The Power of Influence

connectedcoupleMost often, the subject title of this post would be taken as negative in the minds of  most.  However, I wanted to talk a bit about the positive ways that we as partners can influence one another in our relationships.

Solid relationships aren’t about beating our respective flaws out of one another, but about accepting them in one another, changing the framework of our attitudes and our approach to how we handle situations as they arise.  For example, as women, and being the emotional creatures that we are, we assume that men have no emotions.  Instead of automatically assuming that our husbands/partners or significant others don’t understand our feelings or concerns, and decide to bump heads at every possible corner with him/her, we can change our approach and instead decide to be the channel for loving on an emotional basis.  Men need just as much emotional love as women do.  By being the channel for that love, we are speaking his language.  He doesn’t always know how to show his emotions, because boys aren’t raised up, most of the time, to show them.  Therefore, by being the channel to for love, our influence in that part of our relationship will speak volumes to our spouses.  Change the framework.  Reframe your ideas and opinions.

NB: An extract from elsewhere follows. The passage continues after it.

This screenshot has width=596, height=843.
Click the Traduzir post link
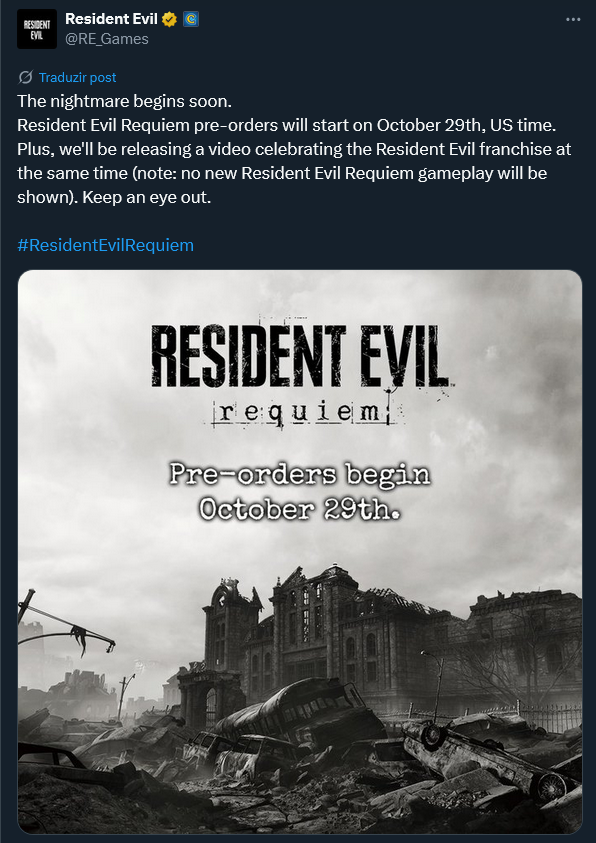77,77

Don’t focus on faults.  Instead, show your spouse that his/her faults are just endearing idiosyncrasies that you may not always like, but that you have grown to accept as a part of being imperfect, as we all are.  By doing this, we are influencing our spouse to do the same when some of our own faults or endearing idiosyncrasies suddenly decide to show up.

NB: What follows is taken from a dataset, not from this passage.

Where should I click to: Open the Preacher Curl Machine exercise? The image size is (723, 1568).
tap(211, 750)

Let’s face it, the truth is that in marriage, it is literally impossible for two people to live together for any length of time and there not be times where they hurt one another.  It has often been said that all too often our lives get in the way of our living and loving fully.  By changing our approaches and reframing our problems on our individual end, we influence our marriages for the good.  That good turns into reciprocity.  As we are taught when we are little, “treat others as you wish to be treated.”  It comes full circle because when you give good, you get good.

Happy marriages are based upon truly deep friendships, mutual respect and mutual deposits by both spouses.  Having positive thoughts and exuding positive behaviors will, in turn, supercede negative feelings by our spouses.  It is very persuasive when we are able to overcome negativity with positivity.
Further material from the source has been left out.